社長ブログ

最新記事一覧へ

マニュアルに近道なし



こんにちは。2.1の中山亮です。

先日某パン屋さんで目にした求人ポスター。
段階を積み重ねレベルアップしていくことで昇給する、といった仕組みが非常にわかりやすく記載されています。
これを見て、マニュアルにも同じことが言えるな~と思ったので、今回はその関連性についてお話ししたいと思います。
教育、マニュアルに近道なんて存在しない



初めに、ここで僕が声を大にして言いたいことは、「マニュアルにおいても、人の教育においても、近道なんてない」ということです。
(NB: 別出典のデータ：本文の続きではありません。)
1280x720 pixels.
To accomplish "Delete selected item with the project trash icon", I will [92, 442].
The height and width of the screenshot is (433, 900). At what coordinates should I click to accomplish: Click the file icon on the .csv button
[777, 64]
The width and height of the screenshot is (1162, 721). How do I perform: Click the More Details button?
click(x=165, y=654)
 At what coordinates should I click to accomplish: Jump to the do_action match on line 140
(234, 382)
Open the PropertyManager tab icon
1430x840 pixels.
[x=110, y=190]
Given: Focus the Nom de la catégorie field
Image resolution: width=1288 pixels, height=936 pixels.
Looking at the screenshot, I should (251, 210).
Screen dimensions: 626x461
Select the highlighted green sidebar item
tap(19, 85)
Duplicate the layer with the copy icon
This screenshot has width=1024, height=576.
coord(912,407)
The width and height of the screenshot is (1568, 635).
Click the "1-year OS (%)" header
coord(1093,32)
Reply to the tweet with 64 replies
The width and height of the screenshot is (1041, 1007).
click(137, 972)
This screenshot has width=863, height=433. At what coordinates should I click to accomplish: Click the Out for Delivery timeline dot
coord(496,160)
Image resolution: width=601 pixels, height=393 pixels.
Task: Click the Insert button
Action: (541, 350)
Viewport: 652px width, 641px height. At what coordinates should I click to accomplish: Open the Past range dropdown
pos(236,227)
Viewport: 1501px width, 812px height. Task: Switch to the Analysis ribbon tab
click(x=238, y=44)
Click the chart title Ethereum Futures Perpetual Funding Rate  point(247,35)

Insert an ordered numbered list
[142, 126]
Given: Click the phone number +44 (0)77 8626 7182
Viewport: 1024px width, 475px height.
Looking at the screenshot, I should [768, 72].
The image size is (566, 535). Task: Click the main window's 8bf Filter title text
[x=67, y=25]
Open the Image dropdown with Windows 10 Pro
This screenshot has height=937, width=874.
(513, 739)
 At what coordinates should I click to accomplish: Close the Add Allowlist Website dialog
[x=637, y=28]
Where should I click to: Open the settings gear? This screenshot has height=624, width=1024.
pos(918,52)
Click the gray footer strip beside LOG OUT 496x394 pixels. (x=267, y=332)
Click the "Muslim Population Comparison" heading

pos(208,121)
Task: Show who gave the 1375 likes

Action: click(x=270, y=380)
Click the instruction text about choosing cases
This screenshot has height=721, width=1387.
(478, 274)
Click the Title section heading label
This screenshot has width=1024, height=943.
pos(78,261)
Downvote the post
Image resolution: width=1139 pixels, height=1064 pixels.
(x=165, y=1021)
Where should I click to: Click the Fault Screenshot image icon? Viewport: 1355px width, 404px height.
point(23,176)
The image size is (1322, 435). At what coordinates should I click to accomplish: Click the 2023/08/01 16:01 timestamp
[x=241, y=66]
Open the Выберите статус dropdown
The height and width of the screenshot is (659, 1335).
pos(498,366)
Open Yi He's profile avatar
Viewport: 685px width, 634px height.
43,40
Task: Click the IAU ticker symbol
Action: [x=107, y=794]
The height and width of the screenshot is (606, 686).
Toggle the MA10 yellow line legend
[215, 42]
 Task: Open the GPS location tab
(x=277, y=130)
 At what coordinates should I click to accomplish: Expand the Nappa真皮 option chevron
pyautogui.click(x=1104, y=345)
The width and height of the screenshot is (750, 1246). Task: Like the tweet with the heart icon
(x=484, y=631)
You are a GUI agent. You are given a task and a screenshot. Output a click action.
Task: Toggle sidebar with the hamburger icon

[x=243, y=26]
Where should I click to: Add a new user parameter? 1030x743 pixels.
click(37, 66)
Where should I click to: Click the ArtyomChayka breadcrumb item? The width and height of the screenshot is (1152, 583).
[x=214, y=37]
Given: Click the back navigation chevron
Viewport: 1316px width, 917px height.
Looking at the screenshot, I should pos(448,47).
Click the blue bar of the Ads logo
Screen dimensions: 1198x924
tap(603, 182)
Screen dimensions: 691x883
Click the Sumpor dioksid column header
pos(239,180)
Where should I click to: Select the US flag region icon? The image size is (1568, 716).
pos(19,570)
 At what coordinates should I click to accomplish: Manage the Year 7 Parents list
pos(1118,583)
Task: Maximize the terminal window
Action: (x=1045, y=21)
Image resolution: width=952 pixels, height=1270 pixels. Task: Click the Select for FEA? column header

そもそもマニュアルは、今現在の業務実態を可視化したものであり、たたき台として捉えるべきものなので、完成度よりもマニュアルを更新しながら業務改善のPDCAを回すことの方が重要、ということは、前回もお伝えしました。
では、人の教育についてはどうでしょう。

我々がよく相談されるのは、「トップ営業マンを完全コピーできるマニュアルを作りたい」というもの。
でも、よく考えてみてください。
大学の教科書を小学生に読ませても理解できないのと同じように、いきなり高度なマニュアルを与えられても、新人は理解できないし、ましてやその通りに再現するなんて、まず難しいと思いませんか。
「型」がなければ型は破れない

なので、そういった相談には、まずマニュアルで基本となる「型」を作っていこうとお伝えしています。
まずは型を覚え、それがしっかりできるようになって初めて、じゃあ次はこうした方がいいんじゃないかと、型にはまらないものを思考していくことができる。
そうやって一段ずつ上っていくと、いつか型が破れ、「型破り=みんなが完コピしたい人」になれるんじゃないでしょうか。
型があるから、型破りができるんです。

マニュアルも型だと思ってまずはしっかり作り、それをその通り実行していく。
そこからさらに、載ってないこと、変えた方がいいことを一つひとつ改善してマニュアルを育てていく。
冒頭の求人ポスターのように、マニュアルもアルバイトも1段目が基礎だとすると、それを踏まえて2段目、3段目と階段を登っていくから、完成度の高いマニュアルや仕事のできる人間ができあがるんですね。

先日引退したイチローも、「小さいことを重ねることが、とんでもないところに行くただひとつの道」と言っていました。
パン屋のポスターを眺めながら、改めて、イチローの言ってたことってこういうことなんだな、と考えを巡らせつつ、美味しいベーカリーを一人こっそり味わった、とある休日の午後でした。